Lo cierto es que el Gran Miedo que conocen los franceses como antesala de su revolución de libertades, en 1789, resucita. Y en el caso es el desenlace de un quiebre cultural sobrevenido en los predios del Viejo Mundo;desde cuando sus élites deciden cortarle sus raíces y prosternar hasta su identidad greco-latina y cristiana para jugar al relativismo, a la neutralidad espiritual, para no ofender a sus invasores de actualidad.
Europa busca ser tierra de todos y termina siendo tierra de nadie.Se ve anegada por mesnadas sin propósitos de integración. Evoca, su drama, la caída del Imperio Romano y la emergencia de espacios humanos inconexos que se repelen con la llegada de visigodos, suevos, ostrogodos, francos, bárbaros en suma, y paremos de contar.
Luego de la masacre del teatro Bataclan, los franceses se dicen decididos a sostener la normalidad. Ojalá. Mientras,su gobierno, en desasosiego, purga las madrigueras de ISIS como jugando a las escondidas.

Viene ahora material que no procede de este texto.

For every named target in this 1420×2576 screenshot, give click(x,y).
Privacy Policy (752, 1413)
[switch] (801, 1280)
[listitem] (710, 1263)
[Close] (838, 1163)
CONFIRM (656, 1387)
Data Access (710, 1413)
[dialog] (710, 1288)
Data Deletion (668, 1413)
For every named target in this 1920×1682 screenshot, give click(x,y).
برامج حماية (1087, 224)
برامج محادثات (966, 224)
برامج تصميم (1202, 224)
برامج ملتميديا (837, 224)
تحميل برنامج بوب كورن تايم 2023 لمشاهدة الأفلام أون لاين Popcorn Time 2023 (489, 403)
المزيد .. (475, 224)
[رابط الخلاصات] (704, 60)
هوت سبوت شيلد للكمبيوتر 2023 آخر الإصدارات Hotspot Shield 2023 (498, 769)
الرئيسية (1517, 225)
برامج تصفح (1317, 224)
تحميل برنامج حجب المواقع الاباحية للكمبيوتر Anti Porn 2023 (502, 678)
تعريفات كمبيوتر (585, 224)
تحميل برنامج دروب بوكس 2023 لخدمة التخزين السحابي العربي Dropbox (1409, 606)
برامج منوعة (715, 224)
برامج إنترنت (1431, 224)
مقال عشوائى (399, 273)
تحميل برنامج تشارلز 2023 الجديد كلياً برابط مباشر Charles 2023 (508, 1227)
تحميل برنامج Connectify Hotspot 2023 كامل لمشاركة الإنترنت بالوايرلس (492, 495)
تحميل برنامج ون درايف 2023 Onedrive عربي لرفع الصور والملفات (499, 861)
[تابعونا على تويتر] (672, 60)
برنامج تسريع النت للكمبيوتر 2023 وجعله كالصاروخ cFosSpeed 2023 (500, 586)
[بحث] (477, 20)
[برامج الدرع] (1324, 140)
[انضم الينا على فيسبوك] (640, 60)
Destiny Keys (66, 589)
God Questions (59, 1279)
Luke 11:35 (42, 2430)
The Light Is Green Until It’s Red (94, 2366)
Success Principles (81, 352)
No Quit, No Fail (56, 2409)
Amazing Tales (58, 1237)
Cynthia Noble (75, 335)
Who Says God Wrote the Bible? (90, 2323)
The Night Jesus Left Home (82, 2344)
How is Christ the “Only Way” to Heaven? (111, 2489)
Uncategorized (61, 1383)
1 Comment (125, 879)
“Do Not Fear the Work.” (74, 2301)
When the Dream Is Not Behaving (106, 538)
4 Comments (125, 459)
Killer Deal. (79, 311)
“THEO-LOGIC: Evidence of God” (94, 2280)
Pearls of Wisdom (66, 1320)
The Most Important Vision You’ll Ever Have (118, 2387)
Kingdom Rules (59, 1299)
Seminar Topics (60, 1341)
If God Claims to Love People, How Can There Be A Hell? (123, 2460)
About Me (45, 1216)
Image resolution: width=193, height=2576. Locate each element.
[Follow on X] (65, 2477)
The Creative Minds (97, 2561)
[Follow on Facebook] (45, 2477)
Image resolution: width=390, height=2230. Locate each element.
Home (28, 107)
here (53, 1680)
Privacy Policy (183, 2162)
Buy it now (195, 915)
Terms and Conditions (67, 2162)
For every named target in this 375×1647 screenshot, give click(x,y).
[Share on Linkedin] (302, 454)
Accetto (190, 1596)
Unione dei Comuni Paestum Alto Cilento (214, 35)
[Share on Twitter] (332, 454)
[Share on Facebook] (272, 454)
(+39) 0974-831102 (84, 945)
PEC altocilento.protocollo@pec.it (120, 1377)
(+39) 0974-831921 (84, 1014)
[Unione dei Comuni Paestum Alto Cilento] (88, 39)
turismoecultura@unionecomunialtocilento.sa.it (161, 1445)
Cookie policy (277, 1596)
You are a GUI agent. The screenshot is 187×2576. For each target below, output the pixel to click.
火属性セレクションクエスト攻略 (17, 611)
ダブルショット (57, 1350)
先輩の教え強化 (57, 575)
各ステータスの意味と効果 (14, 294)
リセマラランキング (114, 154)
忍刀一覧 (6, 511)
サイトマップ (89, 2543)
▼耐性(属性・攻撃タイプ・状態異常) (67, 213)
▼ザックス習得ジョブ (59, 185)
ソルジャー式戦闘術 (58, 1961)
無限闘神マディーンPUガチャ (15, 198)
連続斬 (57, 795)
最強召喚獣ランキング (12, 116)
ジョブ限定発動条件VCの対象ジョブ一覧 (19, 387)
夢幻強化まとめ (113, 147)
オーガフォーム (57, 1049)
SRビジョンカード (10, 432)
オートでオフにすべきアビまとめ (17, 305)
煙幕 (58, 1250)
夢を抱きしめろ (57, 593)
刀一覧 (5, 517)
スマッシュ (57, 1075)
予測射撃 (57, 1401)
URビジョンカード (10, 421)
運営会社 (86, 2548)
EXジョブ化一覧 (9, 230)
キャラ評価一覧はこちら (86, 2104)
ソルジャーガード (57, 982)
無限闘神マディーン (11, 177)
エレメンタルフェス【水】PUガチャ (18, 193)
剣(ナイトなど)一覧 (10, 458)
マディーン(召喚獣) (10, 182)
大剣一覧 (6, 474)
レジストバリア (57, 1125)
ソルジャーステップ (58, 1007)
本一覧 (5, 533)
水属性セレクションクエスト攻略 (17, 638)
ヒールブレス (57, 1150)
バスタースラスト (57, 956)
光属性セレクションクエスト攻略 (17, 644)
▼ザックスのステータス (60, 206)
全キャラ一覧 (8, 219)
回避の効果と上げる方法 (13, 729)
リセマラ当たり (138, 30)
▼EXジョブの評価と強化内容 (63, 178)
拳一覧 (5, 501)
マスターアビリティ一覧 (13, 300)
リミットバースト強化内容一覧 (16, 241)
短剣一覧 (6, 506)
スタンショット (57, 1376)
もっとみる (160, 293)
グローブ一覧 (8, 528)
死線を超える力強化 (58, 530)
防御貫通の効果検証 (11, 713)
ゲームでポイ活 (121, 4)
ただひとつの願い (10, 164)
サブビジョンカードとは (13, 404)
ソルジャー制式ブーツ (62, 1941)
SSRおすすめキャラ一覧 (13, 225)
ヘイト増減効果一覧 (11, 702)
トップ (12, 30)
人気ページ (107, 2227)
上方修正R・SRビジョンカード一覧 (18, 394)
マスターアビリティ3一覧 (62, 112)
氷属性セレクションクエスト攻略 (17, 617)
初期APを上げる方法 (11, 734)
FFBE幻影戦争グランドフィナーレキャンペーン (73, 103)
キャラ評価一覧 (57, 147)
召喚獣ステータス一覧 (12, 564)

El miedo -lo relata Jean Dolumeauen su obra sobre la ciudad sitiada – tiene la virtud de propulsar su remedio. A diferencia de la angustia y de la incertidumbre, que provocan conductas erráticas,aquella libera energías cuando tieneun objeto cierto a la vista.
Nicolás Maduro, el rey desnudo, desde Caracas amenaza a todos con la hoguera si pierde las elecciones. Causa miedo, pero no más incertidumbre. El pueblo sabe de la pasta que nutre a su revolución de cárteles, aliada del terrorismo deslocalizado. Y liberará, mediando el susto pero sabiendo de su causante, la arrolladora fuerza que impone el sentido animal de la supervivencia. Lo veremos el 6 de diciembre.